--- Directive ---
Carry the race account below forward, starting right after its last sentence about laying the bike down on the clay.

--- Selection ---
Hopping out of the swim in actually a semi good position in the middle of the pack.

I'm using a GPS watch in my swim cap which is why I'm staring down at it here.  Doing some testing with my current GPS unit.

Then the bike came.  I expected to murder this segment and do incredibly well.  I average 15-16 mph on the flats of the riverbed path and figured that would translate to this race.  Which it did, for about a half mile until the race went off of a path onto the trail.

And that's when things got a little difficult.  First off - the course is epic in my opinion.  I loved it - I was just woefully underprepared.  I found out - very quickly - that bike handling skills on a mountain bike are approximately a billion times more important than raw power.  In addition, while you can get away with having a bike that's not really mechanically up to par on the road - that shit doesn't fly when you're climbing a super steep vertical rock face on a mountain bike.  There is one section where it was a long, rocky hill and I fell over trying to climb it.  I ended up hopping off and carrying my bike up it (like a lot of other people were doing as soon as they saw it).  

Off I go on the bike!

In addition, I had my life flash before my eyes several times with "close calls" where I almost lost control of my bike.  However, being as hard headed as I am, a "close call" isn't good enough and I need to actually wreck to get some sense knocked into me.  Well, that happened coming down one of the hills where it turns left against a ridge and then cuts back right around the ridge (not incredibly sharp and there is plenty of room if you're not bombing the hill like an idiot - like I was).  Well, as I came down, I made the left pretty easily but wasn't able to turn all the way right - and off the path I went.

A lot like this - just less dramatic.
I was scared to death as I was tumbling down knee high grass - not knowing if there was a rock or large branch that was going to be in my path and cause me to have a serious accident.  It seemed like minutes of falling down this steep hill - completely out of control (the whole thing was probably 10 seconds at the most), but I did manage to spot a "bare area" of the grass covered in what appeared to be very soft clay.  The moment I saw it - I made a split second decision to lay my bike down (motorcycle style) on it and just hope for the best.

--- Entries supplied ---
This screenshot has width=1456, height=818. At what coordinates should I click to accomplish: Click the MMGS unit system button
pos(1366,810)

--

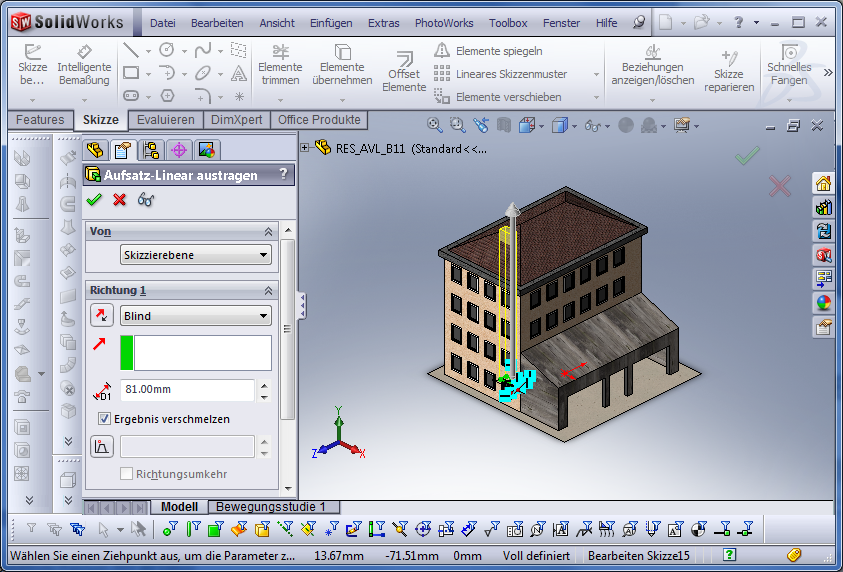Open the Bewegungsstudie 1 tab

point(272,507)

--- Response to this task ---
It actually worked out well!  I went down, skidded a bit and then stopped.  I sat there stunned for a few minutes - knowing full well how bad it could have been.  This was confirmed as I was climbing back up the cliff with my bike and I was walking over a ton of big roots and jagged rocks.  It was pure luck that I didn't one of them and faceplant onto a rock or something.  

This spooked me, and I spent the rest of the bike ride and pretty much all of the second loop with my hands on the brakes and just going as slow as humanly possible.  Although I will pat myself on the back a little bit - it took pretty much everything I had to not pack it in after the first loop and call it a day (which I REALLY wanted to do).

So I hopped off the bike and decided that, after that crazy bike ride, I would just take it easy on the run and enjoy myself.  The run was actually pretty challenging, especially since I had toasted my legs on the bike portion.  Beautiful, but challenging.  It gets pretty hilly once you go off of the trail - including a "straight up to the sky" portion at about 1/4 of a mile in.  

Pretty clear and non technical path for the most part on this run.

The Skora Cores were the perfect shoe for the run portion here.
I had a blast on the run, although it was probably one of the slower runs I've ever done (intentionally, as I had all but given up on getting a good time at that point).  I used my Skora Cores and they were really at home on the trail.  Such a great and comfortable shoe.  Also, my Headsweats Supervisor worked like a champ.  Great for keeping the sweat off of my face in what turned out to be an incredibly hot day on the trails.

Upon finishing, I happily received my finisher's medal - which meant a lot to me.  Mainly because I had a disaster of a race and managed to keep my cool and still tough it out, but also because the medal is pretty damn cool too.

With all that said, I think this will be my first AND last Xterra event.  Mountain Biking just isn't for me.

Pretty awesome medal for the event.

Race Report:  Cal State University Long Beach Reverse Sprint Triathlon

The next day - I ended up doing a reverse triathlon at Cal State Long Beach put on by the Cal Stat University Long Beach Triathlon Team.

This was kind of a just for fun event and was something that I was hoping to use as a "speed day" and a tune up for future triathlons in my upcoming season.  However, I was hoping to do pretty well for what was, generally, a pretty small event.

The format for this was pretty standard for a reverse triathlon.  5k run, 12 mile bike, and a 400 yard swim in the pool afterwards.  Seemed easy enough.

All racked up and ready in transition.
The run came first and off we went in a long loop around campus that went up some stairs and had some tight turns.  Nothing too troublesome - but I knew during the run that I wasn't going to have a great day.  My legs were simply toast from the day before.  I finished with a 19:50 or so on the run - which isn't a great time for me when I'm not running off the bike.

The bike was four loops around campus on a course that wasn't too technical, but had some turns to it.  There was one hill in the middle of the course that proved to be a difference maker (for me) - as I just couldn't keep the effort up throughout the bike.  I went from being with the leaders on the bike to falling to the second group after the second lap.

Crunching up the aforementioned hill.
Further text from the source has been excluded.